—In the treatment of these lesions, so long as they are mild, the surgeon should confine himself to soothing applications and rest; at the same time discontinuance of x-ray exposures and even avoidance of light seem to be essential. Any operator threatened with such trouble should wear thick rubber gloves during all his work. The local treatment of this lesion is not essentially different from that described in the chapter on Ulcers and Ulceration, but the surfaces are often so erethistic as to demand either anodyne applications, containing such remedies as orthoform, anesthesin, or even cocaine, or else they need radical treatment with a sharp spoon.

Sloughing surfaces should be treated with brewers’ yeast until the surface has become healthy. Picric acid in solution has been recommended, a saturated solution being diluted seven or eight times before using.

The writer has rarely seen any more distressing or obstinate lesions than presented in some of these cases. In speaking of epithelioma it has been stated that some of these ulcers are prone to thus degenerate. It seems an extreme contradiction in physics that the agent used so frequently in the treatment of superficial cancers should, when used to excess, produce lesions which themselves become cancerous. It has been the writer’s privilege to witness amputation of all of one hand and a large part of the other, in the case of a well-known colleague, who carried the x-ray treatment to excess, and until he suffered to this extent. Careful and discriminating judgment is therefore necessary in the management of vacuum tubes.

Since radium has come into use it has been found to exercise a deleterious effect upon the skin. The radium emanations are known to influence living cells and tissues, and their inhibiting effect upon the growth of larvae has been well established. The prohibitive price of radium preparations will make these lesions rare. After exposure there appears an erythema followed by an active dermatitis, which so closely resembles lesions above described, in their early stages, that one description will suffice for both. Moreover, the treatment of a radium burn differs in no essential respects from that of an x-ray burn.

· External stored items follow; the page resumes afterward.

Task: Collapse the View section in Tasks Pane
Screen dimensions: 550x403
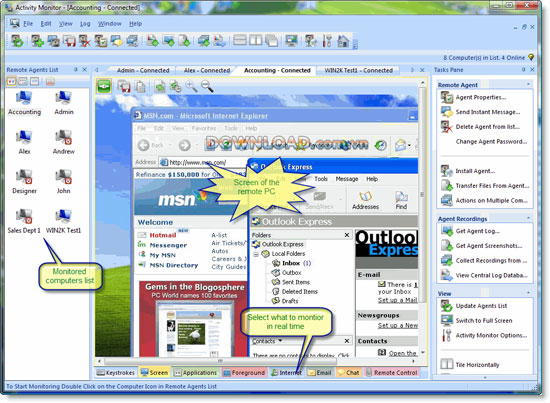Action: point(528,293)
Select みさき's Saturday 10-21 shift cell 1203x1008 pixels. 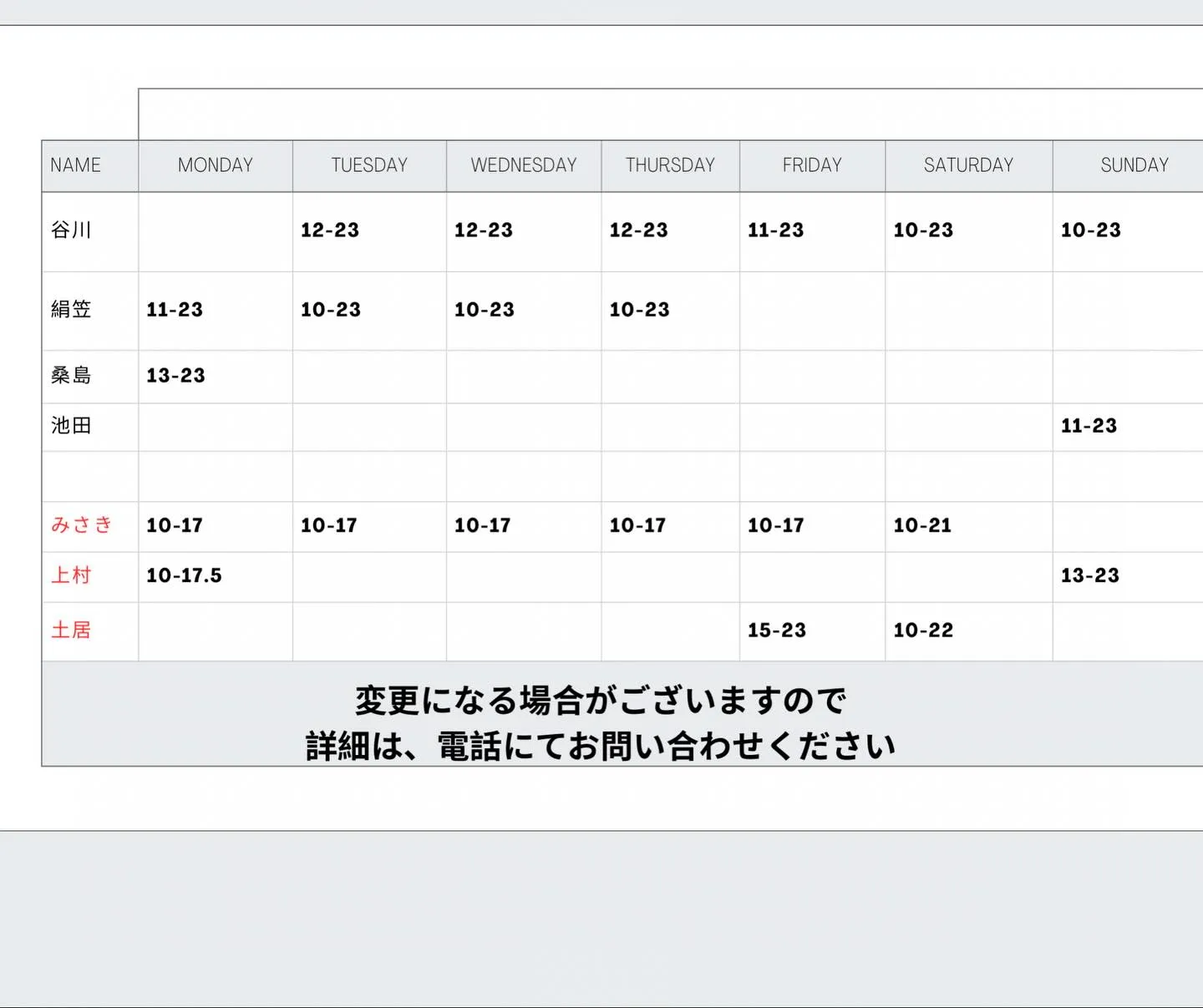pyautogui.click(x=921, y=525)
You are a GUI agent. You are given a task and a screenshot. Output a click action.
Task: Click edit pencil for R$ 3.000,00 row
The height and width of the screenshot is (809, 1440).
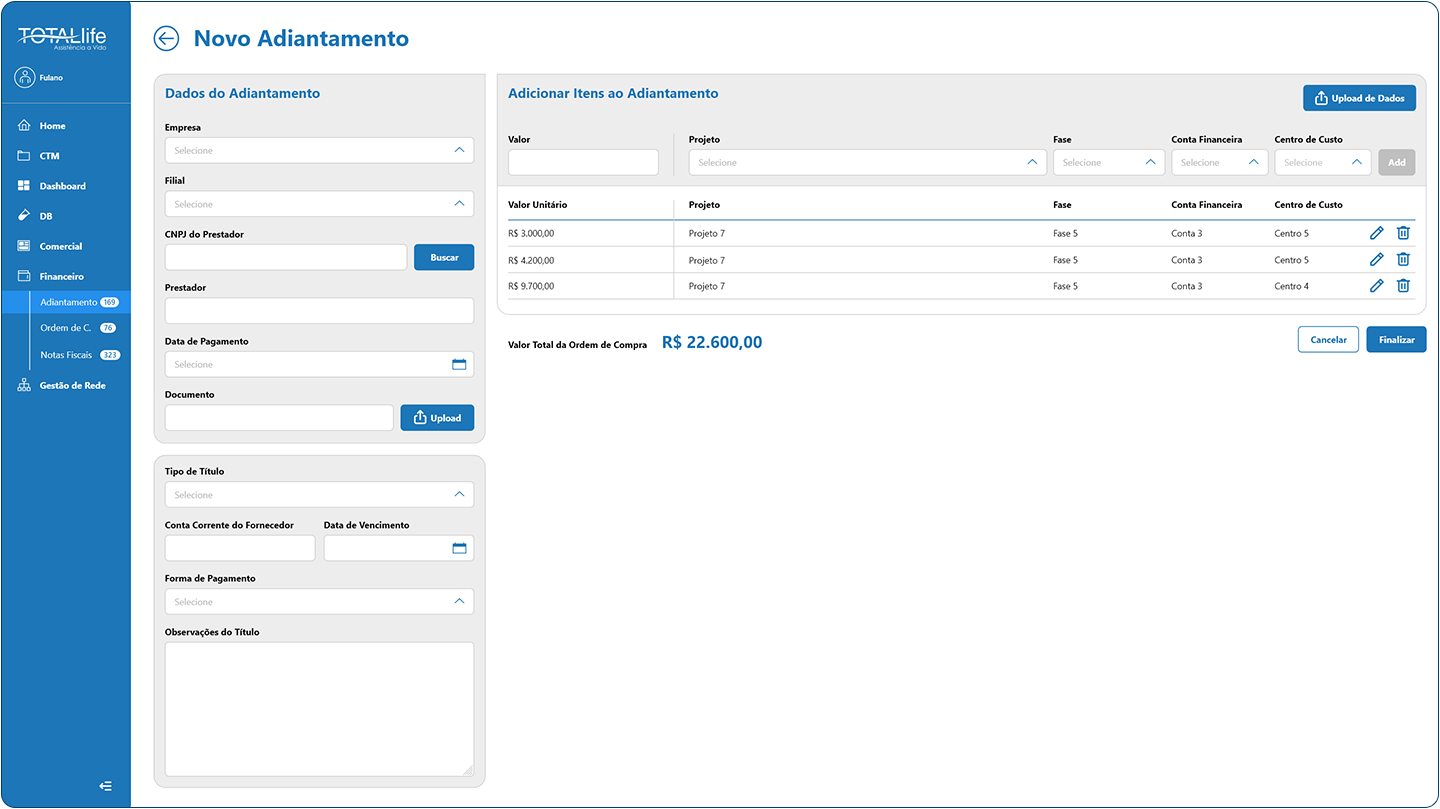[1376, 233]
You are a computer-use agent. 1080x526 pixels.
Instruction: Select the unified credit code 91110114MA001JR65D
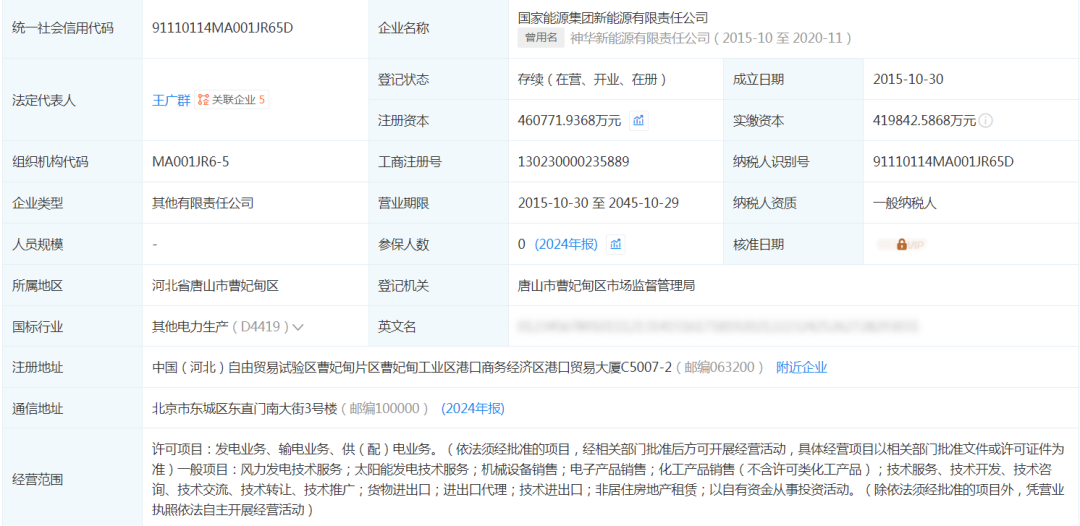click(x=222, y=28)
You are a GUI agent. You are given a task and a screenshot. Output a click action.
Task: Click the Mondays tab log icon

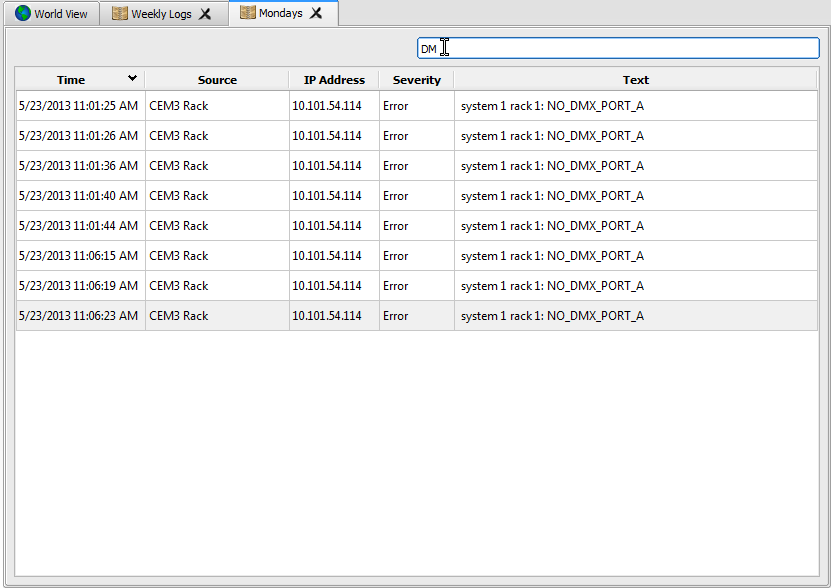pos(247,13)
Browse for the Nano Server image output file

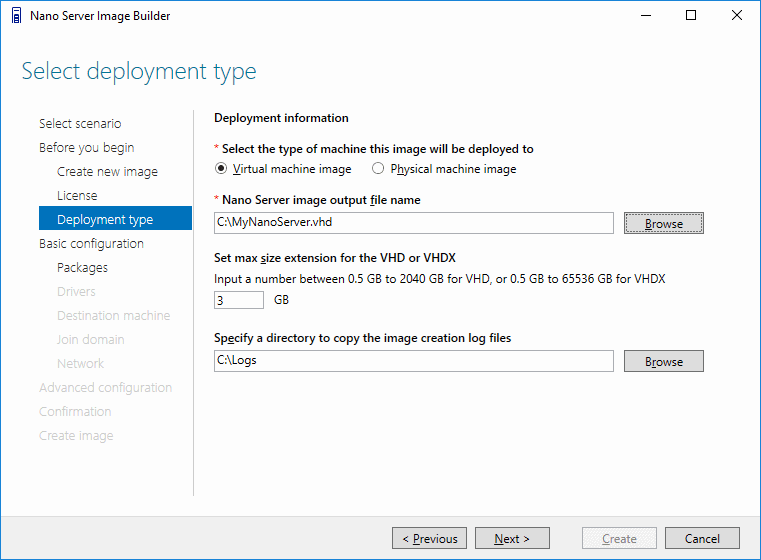click(x=663, y=223)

ACUTE INFECTIONS OF THE SKIN.

Furuncle or Boil.

—A furuncle is a phlegmon having its origin in a hair follicle and involving a small area of skin and subcutaneous tissue. The infection is produced by one of the ordinary pyogenic organisms, which have easy access to the base of the follicles. Sometimes these organisms are of unusual virulence, but ordinarily there is a local condition which favors the infection, while it may be encouraged by a general diathetic condition, such as diabetes. The lesion is usually single, but may be multiple. Boils appear sometimes in groups or in crops, and when the condition has become chronic it is called furunculosis, which may be local or general. A boil commences as a tender papule, which rapidly enlarges into a conical swelling, sometimes of considerable size. Around it there is an area of dusky discoloration, while the apex becomes quite dark. Pus, travelling in the direction of least resistance, comes more or less readily to the surface, the apex of the boil yielding and pus finally escaping, if not evacuated by incision, usually with a small amount of necrotic tissue, which may be sufficiently large to justify the term “core.” With the escape of pus the throbbing pain is much relieved. A furuncle arising in tissues where swelling is not easily treated, as in the nose, the external meatus, and also in the axilla and the perineum, will produce an abnormal amount of pain.

Treatment.

—The domestic treatment of boils consists of poultices, usually made of hot flaxseed. These are always nauseous applications, and tend to favor the development of similar trouble in adjoining follicles. An equally comforting application can be made with a piece of spongiopiline, or a compress, saturated in an antiseptic solution, and covered with rubber tissues, outside of which, if necessary, a hot-water bottle may be applied. Inasmuch as it is tension which produces pain, early incision, which can be made under a little freezing spray, or with cocaine, will give the greatest relief. This may be practised even before pus has appeared. After such incisions the same moist applications may be applied. Incisions should be made as soon as pus is shown to be present. The appearance of a whitish point at the apex of the furuncle will always indicate the presence of pus beneath.

General furunculosis has almost always an underlying diathesis as a cause, and this should be sought out and treated according to its nature. In the absence of recognized constitutional conditions the writer has never found anything equal to aromatic sulphuric acid, given in 10 or 12-drop doses, with tincture of arnica in teaspoonful doses, to be freely diluted with water.